What you need to do: Lay out the material from the line with "Click More Workouts Like This" to the line with "This screenshot has height=338, width=341." as a Markdown table with the columns Row and Line, numbering each line and skipping blank ones. Leave the pictures out.

═════ Task data ═════

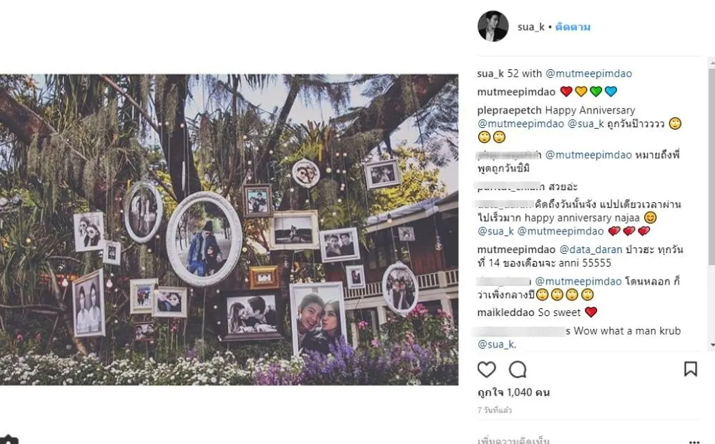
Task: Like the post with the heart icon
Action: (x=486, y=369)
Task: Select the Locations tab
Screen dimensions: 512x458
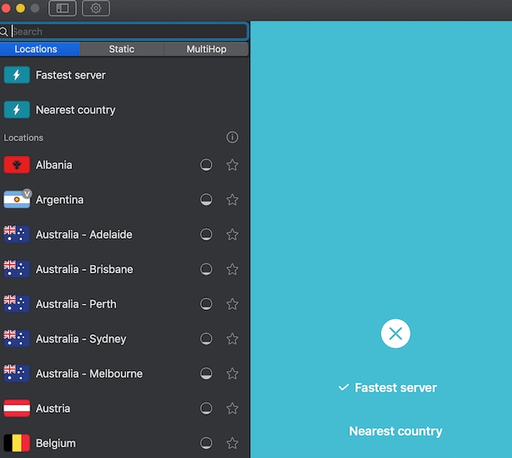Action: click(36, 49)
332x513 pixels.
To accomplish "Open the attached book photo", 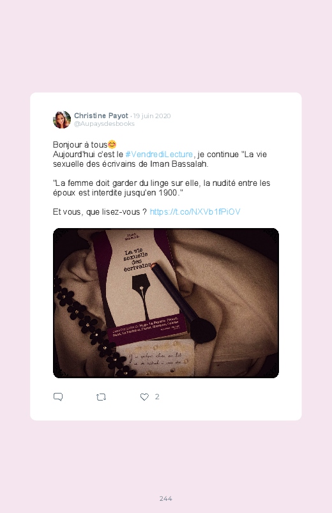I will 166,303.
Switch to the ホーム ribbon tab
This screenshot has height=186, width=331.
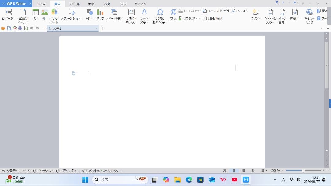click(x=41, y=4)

═════
═════ Task data ═════

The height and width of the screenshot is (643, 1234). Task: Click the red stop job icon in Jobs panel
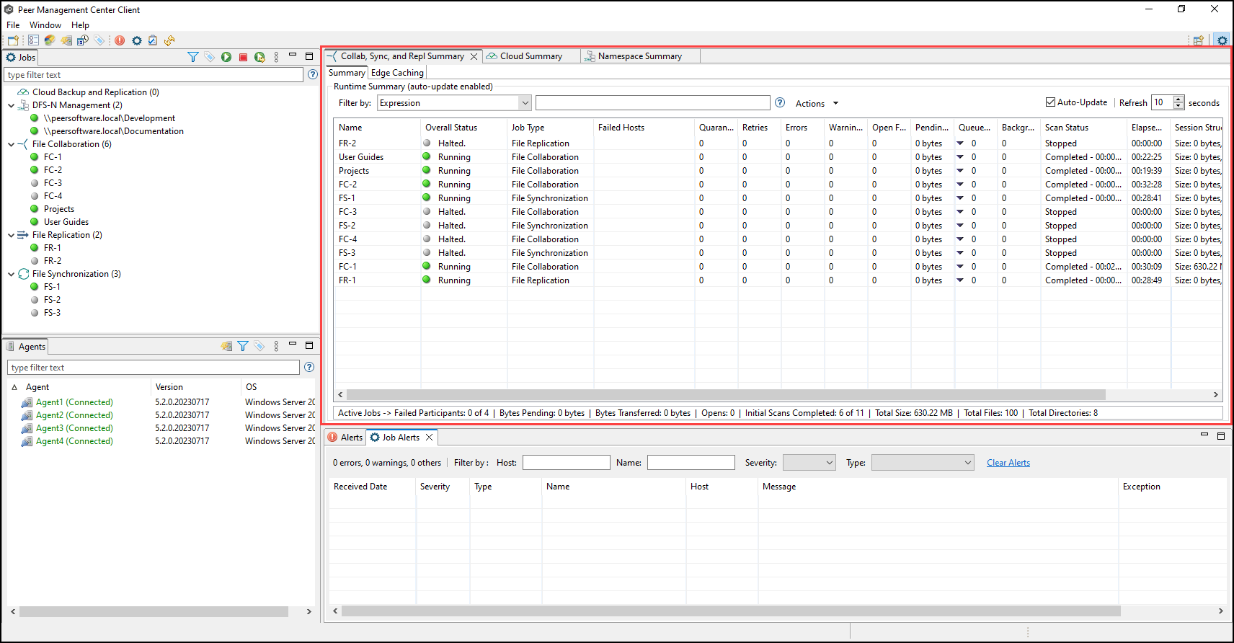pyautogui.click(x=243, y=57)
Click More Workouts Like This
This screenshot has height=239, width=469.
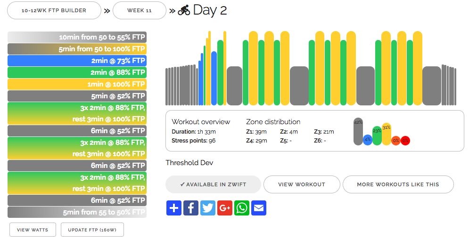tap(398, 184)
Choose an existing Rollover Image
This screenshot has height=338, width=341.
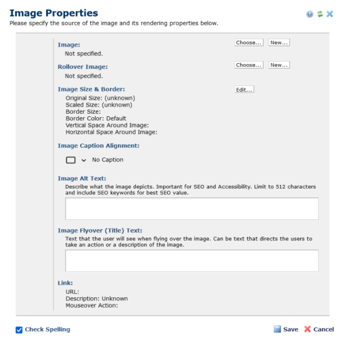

═════

Exercise result:
| Row | Line |
|---|---|
| 1 | Click More Workouts Like This |
| 2 | This screenshot has height=239, width=469. |
| 3 | tap(398, 184) |
| 4 | Choose an existing Rollover Image |
| 5 | This screenshot has height=338, width=341. |